Encore un vote sur les naturalisations
Le 28 novembre, les citoyens de Lucerne et de Saint-Gall votent une nouvelle fois sur les procédures de naturalisation.
A Lucerne, il s’agit de supprimer le caractère arbitraire des décisions prises par le peuple.
Depuis 1999, la commune lucernoise d’Emmen fait régulièrement les gros titres de la presse nationale. En effet, les naturalisations y sont soumises au verdict populaire et il n’est pas rare que des étrangers s’y voient refuser le passeport à croix blanche.

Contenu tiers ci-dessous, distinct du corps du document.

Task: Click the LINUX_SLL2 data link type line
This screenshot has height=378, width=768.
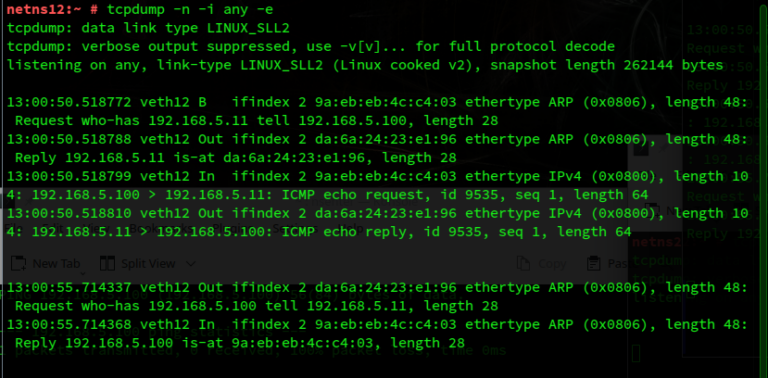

Le 28 novembre, les citoyens de tout le canton doivent se prononcer sur deux initiatives populaires, lancées par les écologistes de l’Alliance verte, et qui visent à changer cette situation.
Nommée «Pour une procédure de naturalisation homogène», la première veut que seuls les commissions de naturalisation et les exécutifs communaux puissent rendre une décision.
Si cette initiative était acceptée, il ne serait plus possible à des assemblées communales ou à des parlements communaux de se prononcer sur la question.
Moins d’arbitraire
Les promoteurs de cette initiative jugent que le caractère injuste et arbitraire des refus populaires serait supprimé. De plus, avec une harmonisation de la procédure, les étrangers auraient tous les mêmes chances, quelle que soit leur commune de domicile.
Il est à noter que, depuis le lancement de cette initiative, le Tribunal fédéral a estimé que faire voter le peuple sur les naturalisations allait à l’encontre de la Constitution. Du coup, il n’y a d’ores et déjà plus de vote passant par les urnes, en d’autres mots secrets.
En revanche, les naturalisations continuent d’être soumises aux législatifs. 98 des 100 communes lucernoises les soumettent à leur assemblée communale; les deux autres à leur parlement.
Les initiants promettent moins d’injustice grâce à leur proposition. Cependant, le gouvernement et le parlement du canton de Lucerne demandent au peuple de refuser cette initiative, qui, à leurs yeux, limiterait trop l’autonomie des communes.
Un droit à la naturalisation?
La seconde initiative des écologistes lucernois («Pour des naturalisations révisables») réclame un droit à la naturalisation, pour autant que ceux qui la demandent répondent à toutes les prescriptions légales. Les éventuelles décisions négatives seraient soumises au tribunal administratif.
Tant le gouvernement que le parlement sont opposés à cette initiative. Le droit de recours existe déjà et est de la compétence du gouvernement.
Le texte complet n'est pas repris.